PROBLEM DETAILS
The answer must consist of every line from the entries that holds the word "computer".

EXTRACTED ENTRIES
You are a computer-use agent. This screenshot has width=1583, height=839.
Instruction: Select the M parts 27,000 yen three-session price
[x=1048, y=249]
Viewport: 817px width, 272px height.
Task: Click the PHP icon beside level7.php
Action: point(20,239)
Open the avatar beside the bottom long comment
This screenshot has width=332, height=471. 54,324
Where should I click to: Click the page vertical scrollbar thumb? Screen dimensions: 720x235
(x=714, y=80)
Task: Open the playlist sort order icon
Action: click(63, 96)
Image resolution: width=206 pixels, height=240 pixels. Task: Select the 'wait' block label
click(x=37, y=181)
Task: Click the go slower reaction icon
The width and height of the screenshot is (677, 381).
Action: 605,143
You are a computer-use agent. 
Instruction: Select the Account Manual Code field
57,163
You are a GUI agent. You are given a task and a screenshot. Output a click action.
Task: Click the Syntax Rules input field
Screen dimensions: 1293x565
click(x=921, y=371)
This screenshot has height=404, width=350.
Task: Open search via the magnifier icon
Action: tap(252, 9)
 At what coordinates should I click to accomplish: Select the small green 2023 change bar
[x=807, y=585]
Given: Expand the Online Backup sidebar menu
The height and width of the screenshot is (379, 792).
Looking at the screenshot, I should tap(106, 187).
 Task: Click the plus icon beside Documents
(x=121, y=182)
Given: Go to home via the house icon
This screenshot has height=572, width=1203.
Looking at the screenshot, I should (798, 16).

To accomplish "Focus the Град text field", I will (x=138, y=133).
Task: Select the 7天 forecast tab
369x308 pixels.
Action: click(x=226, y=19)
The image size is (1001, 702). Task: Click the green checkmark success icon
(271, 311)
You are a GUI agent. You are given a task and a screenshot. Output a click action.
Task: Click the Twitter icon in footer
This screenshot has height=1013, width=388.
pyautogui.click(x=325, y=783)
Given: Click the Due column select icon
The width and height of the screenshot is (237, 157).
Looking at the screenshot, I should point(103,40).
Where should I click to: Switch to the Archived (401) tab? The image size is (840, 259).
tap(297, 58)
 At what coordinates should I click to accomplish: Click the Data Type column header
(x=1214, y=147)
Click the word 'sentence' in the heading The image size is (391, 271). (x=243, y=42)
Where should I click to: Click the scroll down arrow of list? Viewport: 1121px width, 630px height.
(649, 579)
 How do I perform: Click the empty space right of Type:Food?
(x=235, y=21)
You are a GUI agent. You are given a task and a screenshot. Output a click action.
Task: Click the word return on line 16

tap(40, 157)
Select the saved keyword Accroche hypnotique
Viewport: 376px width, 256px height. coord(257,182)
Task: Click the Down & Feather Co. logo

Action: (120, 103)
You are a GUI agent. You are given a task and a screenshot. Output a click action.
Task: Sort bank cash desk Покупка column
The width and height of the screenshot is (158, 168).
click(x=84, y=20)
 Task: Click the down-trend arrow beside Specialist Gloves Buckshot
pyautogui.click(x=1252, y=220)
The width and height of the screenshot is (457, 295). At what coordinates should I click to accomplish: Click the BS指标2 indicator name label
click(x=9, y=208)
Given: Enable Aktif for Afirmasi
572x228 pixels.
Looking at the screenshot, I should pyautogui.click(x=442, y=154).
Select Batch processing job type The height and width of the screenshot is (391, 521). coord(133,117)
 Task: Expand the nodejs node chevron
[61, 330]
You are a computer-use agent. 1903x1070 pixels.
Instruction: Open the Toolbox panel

ANSWER SPACE
You are a computer-use agent. This screenshot has width=1583, height=839.
You are a computer-use agent. 
You are a computer-use agent. 1903x1070 pixels.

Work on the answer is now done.